» Task to complete: Below are entries; copy exactly, and only, the lines from the one containing "Given: Switch preview to Subset mode" through their final line, leaving out pictures.

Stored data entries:
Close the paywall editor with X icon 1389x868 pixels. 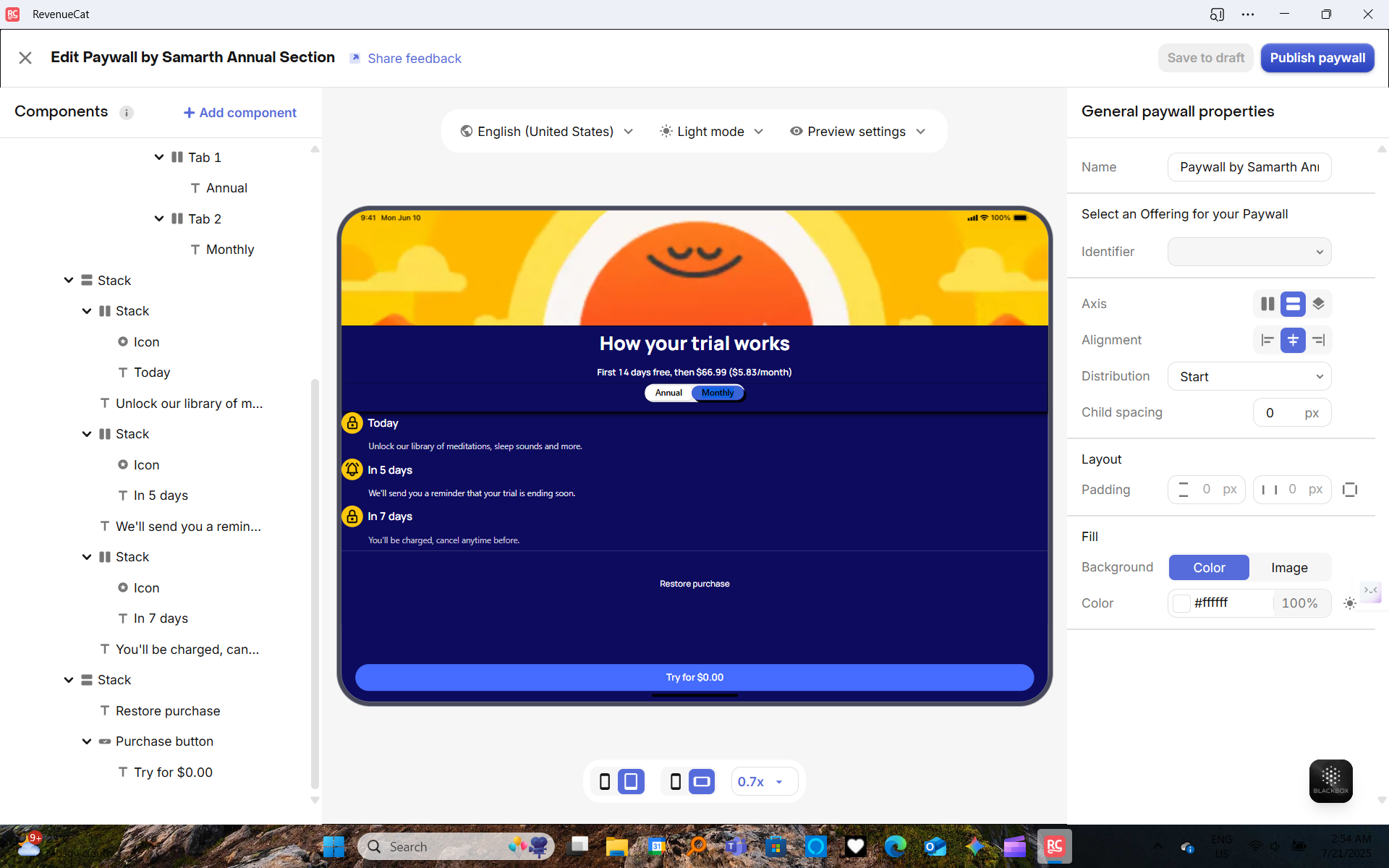pos(25,58)
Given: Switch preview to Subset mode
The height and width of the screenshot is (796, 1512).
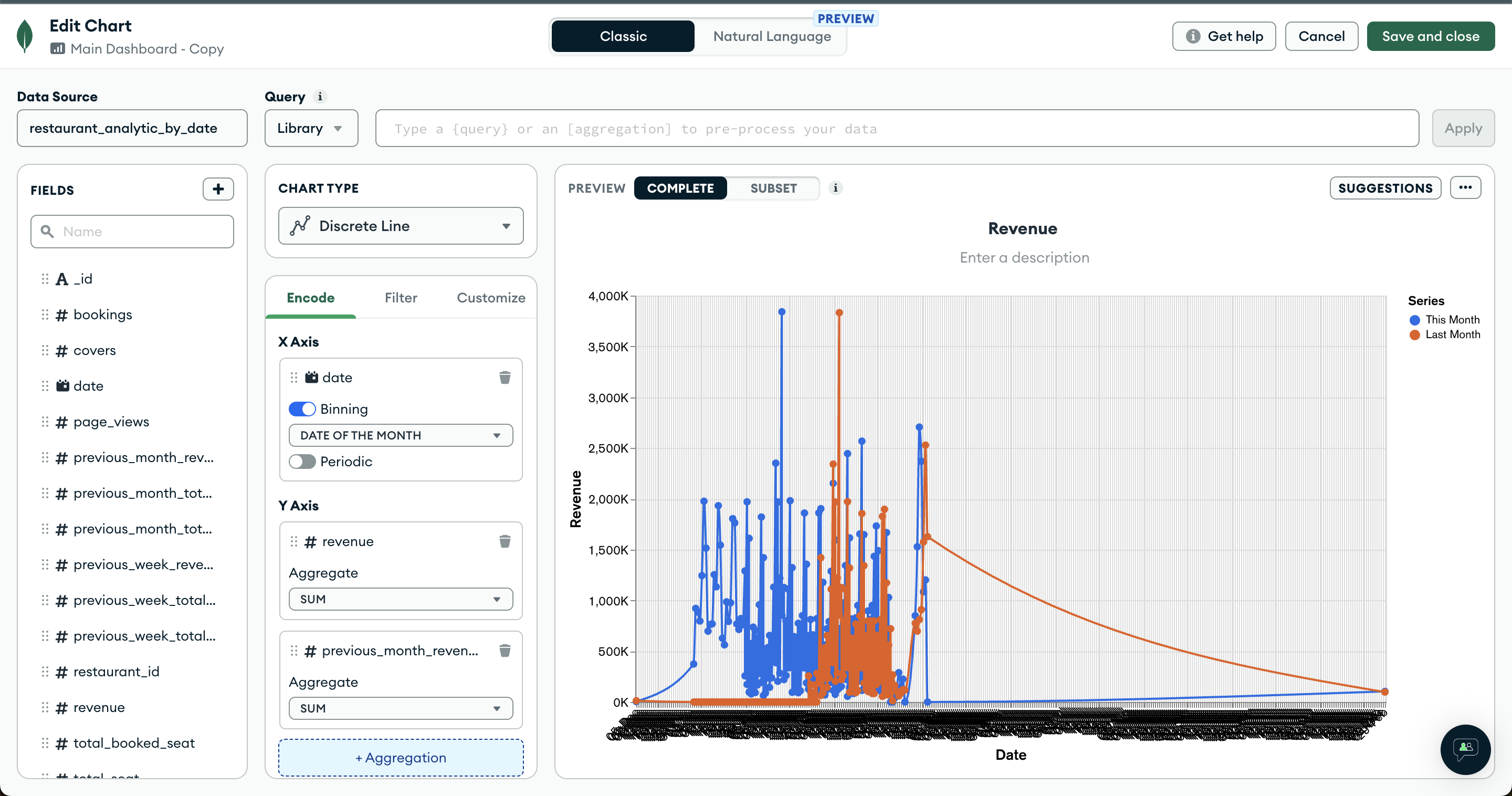Looking at the screenshot, I should point(773,188).
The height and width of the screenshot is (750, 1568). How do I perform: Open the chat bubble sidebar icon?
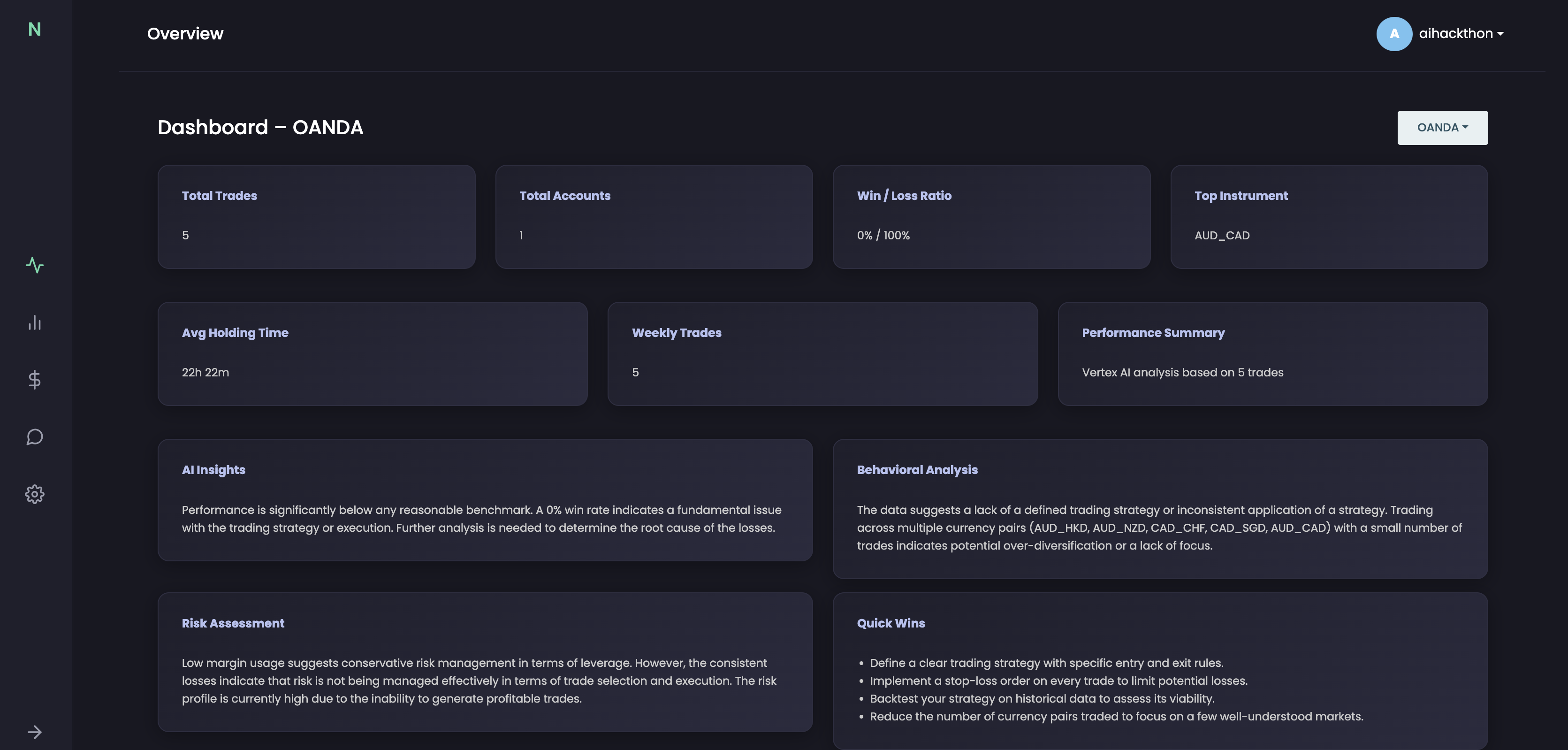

» Response to this task:
Given: Switch preview to Subset mode
The height and width of the screenshot is (796, 1512).
Looking at the screenshot, I should point(773,188).
The height and width of the screenshot is (750, 1568). How do I perform: Open the chat bubble sidebar icon?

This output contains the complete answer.